One serious issue hidden in the forced doom-contemplation exercise is this one, uncovered by Wired Autopia: Tesla doesn’t own the name Tesla in Europe. It has two trademark filings pending, but these
are subject to outstanding opposition proceedings brought by two prior owners of trademarks consisting of the word Tesla
Egads! How did that one slip by Tesla’s leadership? Speaking of which, another worrying issue is the fact that Tesla can’t dump its chief egomaniac officer, Elon Musk, before the Model S goes into production. Wired Autopia teased this nugget out of the S-1 filing, and strangely, it seems that keeping Musk is a condition of Tesla’s DOE loan. Per the S-1:
Our DOE Loan Facility provides that we will be in default under the facility in the event Mr. Musk and certain of his affiliates fail to own, at any time prior to one year after we complete the project relating to the Model S, at least 65% of the capital stock held by Mr. Musk and such affiliates as of the date of the DOE Loan Facility.
This is mainly troubling in the sense that the S-1 reveals Musk “does not devote his full time and attention” to Tesla, a wholly unsurprising disclosure in light of Musk’s other ventures like private space firm start-up Space X. Musk’s history of Nixonian tendencies doesn’t make a strong case for lashing him to the wheel either.
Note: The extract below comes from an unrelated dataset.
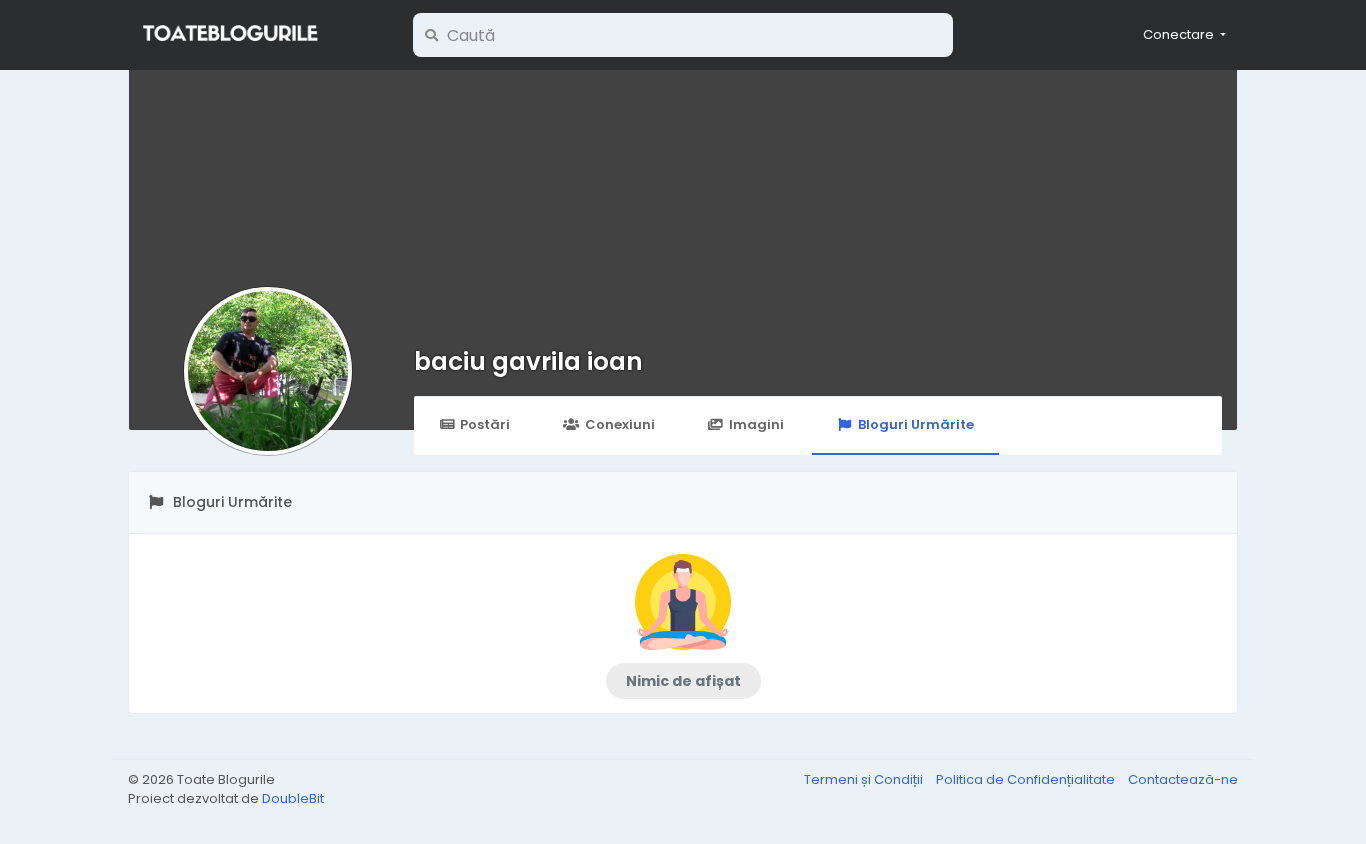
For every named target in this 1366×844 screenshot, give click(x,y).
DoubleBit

Meanwhile, Wired dug up another interesting bit: Daimler, which invested $50m into Tesla requires Musk to stay in charge until the Model S rolls out, or the end of 2012, whichever comes first (bets, anyone?). Moreover, Daimler’s investment fund Blackstar enjoys
a right of notice on any acquisition proposal we receive for which we determine to engage in further discussions with a potential acquiror or otherwise pursue. Blackstar then has a right, within a specified time period, to submit a competing acquisition proposal.
And yet, Gawker’s Valleywag suggests that Google could be moving to rescue Tesla through some convoluted financial manouvering. This would be the final nail in Tesla’s coffin, proving once and for all that it’s a Silicon Valley toy company (the alleged Google front is also investing in a zeppelin company) rather than the world-changing automaker Musk has thus far touted it as.
A Google-backed buyer is possible in the sense that Daimler is developing its own battery thermal management system and has other, bigger irons in the battery-supplier fire. Besides, Tesla’s deal was only to supply drivetrain components for an EV version of the dead-in-the-water Smart. In short, the only OEM to touch Tesla with a 50-foot pole has largely moved on. Meanwhile, BMW is showing Daimler how the EV-development game is played, getting overenthusiastic early-adopters to shell out $850 per month for the right to be guinea pigs for its MINI E development. Not only is this a smarter model than investing in start-ups like Tesla, it also soaks up the rather limited EV-at-any-price demand that might otherwise spend their money at Tesla.
All in all, the signs don’t look good.